■ EXERCISE INSTRUCTIONS:
a - Answer from the lead screening guidelines below, ignoring the material after them:
(i) Who wrote the guidelines?
(ii) What share of all U.S. women of childbearing age have elevated lead levels?
(iii) Which two organizations recommend screening all pregnant women for lead exposure risk factors with a questionnaire?
b - Retype the part of the lead screening guidelines below between "Guidelines: Lead screening" and "to unnecessary testing.", inclusive.
c - Please translate this sentence from the lead screening guidelines below into Spanish: "We do know that, as of this time, routine blood testing is not recommended for all pregnant women."

■ SELECTED PASSAGE:
··········

Guidelines: Lead screening in pregnancy


Written by Jennifer Lincoln, MD, IBCLC

It seems that at a woman’s first prenatal visit she is screened for everything under the sun, but lead screening is often overlooking. Given the recent media coverage of lead-contaminated city water, should you be tested for lead if you’re pregnant?
Unfortunately, there isn’t a straightforward answer. We do know that, as of this time, routine blood testing is not recommended for all pregnant women. We also know that being exposed to lead during pregnancy can lead to problems for both mom and baby (preeclampsia and an increased risk of behavior and intelligence problems in lead-exposed babies). Yet, only 1 percent of all U.S. women of childbearing age have elevated levels, so testing all pregnant women means we would be subjecting 99 percent to unnecessary testing.
However, both the Centers for Disease Control and Prevention (CDC) and the American College of Obstetricians and Gynecologists (ACOG) recommend screening all pregnant women for lead exposure risk factors using a questionnaire. If any of the following risk factors are present, a blood lead test is recommended:
  1. Living in, or recently emigrating from, an area where lead contamination is high.

··········

■ PROVIDED DATA:
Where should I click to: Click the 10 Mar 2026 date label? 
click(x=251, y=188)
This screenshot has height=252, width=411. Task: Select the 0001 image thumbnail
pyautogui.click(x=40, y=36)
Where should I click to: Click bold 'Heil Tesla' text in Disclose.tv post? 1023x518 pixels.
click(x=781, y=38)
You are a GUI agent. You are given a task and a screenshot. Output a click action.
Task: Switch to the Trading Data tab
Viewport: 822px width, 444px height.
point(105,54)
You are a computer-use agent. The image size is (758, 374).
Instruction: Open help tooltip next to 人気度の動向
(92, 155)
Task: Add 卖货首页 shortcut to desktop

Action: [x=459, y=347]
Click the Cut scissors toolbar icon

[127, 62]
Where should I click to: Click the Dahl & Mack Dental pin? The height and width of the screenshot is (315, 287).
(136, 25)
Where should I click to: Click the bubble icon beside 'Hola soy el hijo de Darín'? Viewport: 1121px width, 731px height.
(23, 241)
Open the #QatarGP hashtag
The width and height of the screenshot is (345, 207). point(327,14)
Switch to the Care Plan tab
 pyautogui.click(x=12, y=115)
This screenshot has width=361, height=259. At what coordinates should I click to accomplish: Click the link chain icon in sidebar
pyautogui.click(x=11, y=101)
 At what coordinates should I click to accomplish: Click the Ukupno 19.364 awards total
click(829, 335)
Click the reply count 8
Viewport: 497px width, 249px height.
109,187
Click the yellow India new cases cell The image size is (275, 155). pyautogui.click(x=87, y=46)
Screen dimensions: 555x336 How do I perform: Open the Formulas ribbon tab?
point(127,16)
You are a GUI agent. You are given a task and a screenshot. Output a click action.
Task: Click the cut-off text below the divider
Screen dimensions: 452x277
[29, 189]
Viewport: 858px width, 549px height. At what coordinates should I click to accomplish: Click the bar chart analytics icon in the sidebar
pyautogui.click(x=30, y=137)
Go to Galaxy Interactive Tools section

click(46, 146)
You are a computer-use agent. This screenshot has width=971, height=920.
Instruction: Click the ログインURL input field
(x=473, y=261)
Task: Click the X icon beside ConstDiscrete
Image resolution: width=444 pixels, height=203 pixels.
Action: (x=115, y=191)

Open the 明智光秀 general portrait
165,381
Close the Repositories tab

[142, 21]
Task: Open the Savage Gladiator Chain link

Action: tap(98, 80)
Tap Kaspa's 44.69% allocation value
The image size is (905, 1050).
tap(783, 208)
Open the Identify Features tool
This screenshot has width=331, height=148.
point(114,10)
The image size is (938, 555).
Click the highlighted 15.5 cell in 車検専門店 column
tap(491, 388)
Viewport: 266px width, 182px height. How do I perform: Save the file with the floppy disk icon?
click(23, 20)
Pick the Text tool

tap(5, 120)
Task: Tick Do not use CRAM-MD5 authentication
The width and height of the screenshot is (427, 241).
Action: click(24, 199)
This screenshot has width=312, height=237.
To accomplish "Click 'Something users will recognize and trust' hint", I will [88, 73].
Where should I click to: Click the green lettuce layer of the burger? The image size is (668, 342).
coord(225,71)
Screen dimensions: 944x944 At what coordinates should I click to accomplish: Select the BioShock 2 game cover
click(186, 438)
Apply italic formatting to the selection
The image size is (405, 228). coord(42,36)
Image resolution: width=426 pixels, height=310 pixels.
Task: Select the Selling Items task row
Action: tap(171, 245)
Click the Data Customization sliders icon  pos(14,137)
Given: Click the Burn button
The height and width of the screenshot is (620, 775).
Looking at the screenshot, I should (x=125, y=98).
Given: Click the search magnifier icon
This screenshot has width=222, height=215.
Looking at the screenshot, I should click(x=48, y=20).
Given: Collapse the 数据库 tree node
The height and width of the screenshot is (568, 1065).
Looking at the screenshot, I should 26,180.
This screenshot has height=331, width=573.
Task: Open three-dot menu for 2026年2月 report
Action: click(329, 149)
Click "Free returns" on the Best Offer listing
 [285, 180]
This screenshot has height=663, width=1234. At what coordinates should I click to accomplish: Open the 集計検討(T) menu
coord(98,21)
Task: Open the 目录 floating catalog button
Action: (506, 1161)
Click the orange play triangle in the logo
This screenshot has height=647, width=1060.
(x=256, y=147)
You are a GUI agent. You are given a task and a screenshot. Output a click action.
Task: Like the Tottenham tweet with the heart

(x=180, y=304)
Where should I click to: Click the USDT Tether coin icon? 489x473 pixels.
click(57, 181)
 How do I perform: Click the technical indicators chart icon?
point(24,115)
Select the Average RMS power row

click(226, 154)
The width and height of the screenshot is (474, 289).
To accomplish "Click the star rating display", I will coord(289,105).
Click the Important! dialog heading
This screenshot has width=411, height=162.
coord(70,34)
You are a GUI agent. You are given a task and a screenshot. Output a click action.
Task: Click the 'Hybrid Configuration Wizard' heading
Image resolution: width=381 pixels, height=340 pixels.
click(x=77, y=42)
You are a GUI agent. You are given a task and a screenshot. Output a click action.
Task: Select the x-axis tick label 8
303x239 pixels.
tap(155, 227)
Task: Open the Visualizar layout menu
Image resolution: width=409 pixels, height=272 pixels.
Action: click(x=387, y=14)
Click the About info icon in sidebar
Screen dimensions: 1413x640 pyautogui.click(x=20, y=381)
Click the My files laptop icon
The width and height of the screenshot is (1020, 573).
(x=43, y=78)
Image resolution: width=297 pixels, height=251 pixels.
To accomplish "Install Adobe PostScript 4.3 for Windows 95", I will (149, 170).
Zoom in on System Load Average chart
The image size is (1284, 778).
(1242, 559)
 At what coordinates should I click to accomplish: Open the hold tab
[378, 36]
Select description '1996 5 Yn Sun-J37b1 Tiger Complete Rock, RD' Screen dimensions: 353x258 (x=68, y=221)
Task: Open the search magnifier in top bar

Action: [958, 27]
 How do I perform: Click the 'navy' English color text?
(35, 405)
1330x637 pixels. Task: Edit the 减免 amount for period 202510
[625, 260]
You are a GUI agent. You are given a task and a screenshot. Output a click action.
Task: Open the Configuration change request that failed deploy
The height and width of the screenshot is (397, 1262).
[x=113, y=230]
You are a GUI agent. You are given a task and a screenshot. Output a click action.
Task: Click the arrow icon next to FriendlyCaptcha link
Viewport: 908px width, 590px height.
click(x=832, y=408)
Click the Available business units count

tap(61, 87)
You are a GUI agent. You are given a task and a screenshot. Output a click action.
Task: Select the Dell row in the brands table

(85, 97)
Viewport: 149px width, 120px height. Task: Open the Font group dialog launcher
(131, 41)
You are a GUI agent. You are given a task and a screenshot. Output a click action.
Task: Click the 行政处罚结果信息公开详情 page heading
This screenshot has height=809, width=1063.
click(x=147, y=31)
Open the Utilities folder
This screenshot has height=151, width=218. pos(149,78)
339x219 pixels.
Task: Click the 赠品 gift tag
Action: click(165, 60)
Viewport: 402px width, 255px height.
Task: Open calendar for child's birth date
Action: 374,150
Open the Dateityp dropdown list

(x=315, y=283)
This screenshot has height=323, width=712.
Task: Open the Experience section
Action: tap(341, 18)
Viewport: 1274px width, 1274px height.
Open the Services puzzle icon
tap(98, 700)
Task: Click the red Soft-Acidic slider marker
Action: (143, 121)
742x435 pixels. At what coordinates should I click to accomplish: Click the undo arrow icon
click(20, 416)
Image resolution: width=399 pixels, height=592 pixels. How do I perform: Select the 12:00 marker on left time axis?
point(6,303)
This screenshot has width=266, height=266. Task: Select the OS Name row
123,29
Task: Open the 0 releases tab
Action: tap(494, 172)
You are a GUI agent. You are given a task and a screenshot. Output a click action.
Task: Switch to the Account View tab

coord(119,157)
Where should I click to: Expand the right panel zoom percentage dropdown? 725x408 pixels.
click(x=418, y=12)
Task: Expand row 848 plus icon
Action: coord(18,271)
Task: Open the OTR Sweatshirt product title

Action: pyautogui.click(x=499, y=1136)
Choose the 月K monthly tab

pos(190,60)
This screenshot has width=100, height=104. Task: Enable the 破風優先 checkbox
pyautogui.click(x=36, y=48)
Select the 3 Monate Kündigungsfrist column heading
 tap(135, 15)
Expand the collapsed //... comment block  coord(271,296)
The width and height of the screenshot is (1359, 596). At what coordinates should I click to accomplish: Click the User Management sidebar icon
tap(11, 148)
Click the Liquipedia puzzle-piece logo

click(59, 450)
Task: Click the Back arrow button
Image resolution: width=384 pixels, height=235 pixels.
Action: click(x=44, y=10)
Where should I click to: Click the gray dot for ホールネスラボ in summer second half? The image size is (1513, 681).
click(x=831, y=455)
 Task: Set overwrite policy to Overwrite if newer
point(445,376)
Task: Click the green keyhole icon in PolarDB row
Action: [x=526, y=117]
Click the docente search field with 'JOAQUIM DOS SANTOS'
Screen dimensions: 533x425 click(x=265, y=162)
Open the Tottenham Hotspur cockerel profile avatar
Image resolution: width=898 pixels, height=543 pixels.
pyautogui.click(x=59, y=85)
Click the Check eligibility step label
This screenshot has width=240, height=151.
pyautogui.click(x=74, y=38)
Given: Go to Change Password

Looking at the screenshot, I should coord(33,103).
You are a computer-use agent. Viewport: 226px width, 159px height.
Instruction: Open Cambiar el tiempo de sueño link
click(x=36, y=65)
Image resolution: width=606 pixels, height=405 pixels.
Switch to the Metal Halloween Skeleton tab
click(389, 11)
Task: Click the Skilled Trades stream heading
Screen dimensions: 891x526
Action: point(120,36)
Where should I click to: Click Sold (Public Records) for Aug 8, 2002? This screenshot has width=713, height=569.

··········

■ RESPONSES BY TASK:
a -
(i) Jennifer Lincoln, MD, IBCLC
(ii) 1 percent
(iii) The Centers for Disease Control and Prevention (CDC) and the American College of Obstetricians and Gynecologists (ACOG)

b -
Guidelines: Lead screening in pregnancy


Written by Jennifer Lincoln, MD, IBCLC

It seems that at a woman’s first prenatal visit she is screened for everything under the sun, but lead screening is often overlooking. Given the recent media coverage of lead-contaminated city water, should you be tested for lead if you’re pregnant?
Unfortunately, there isn’t a straightforward answer. We do know that, as of this time, routine blood testing is not recommended for all pregnant women. We also know that being exposed to lead during pregnancy can lead to problems for both mom and baby (preeclampsia and an increased risk of behavior and intelligence problems in lead-exposed babies). Yet, only 1 percent of all U.S. women of childbearing age have elevated levels, so testing all pregnant women means we would be subjecting 99 percent to unnecessary testing.

c - Lo que sí sabemos es que, por ahora, no se recomiendan los análisis de sangre de rutina para todas las mujeres embarazadas.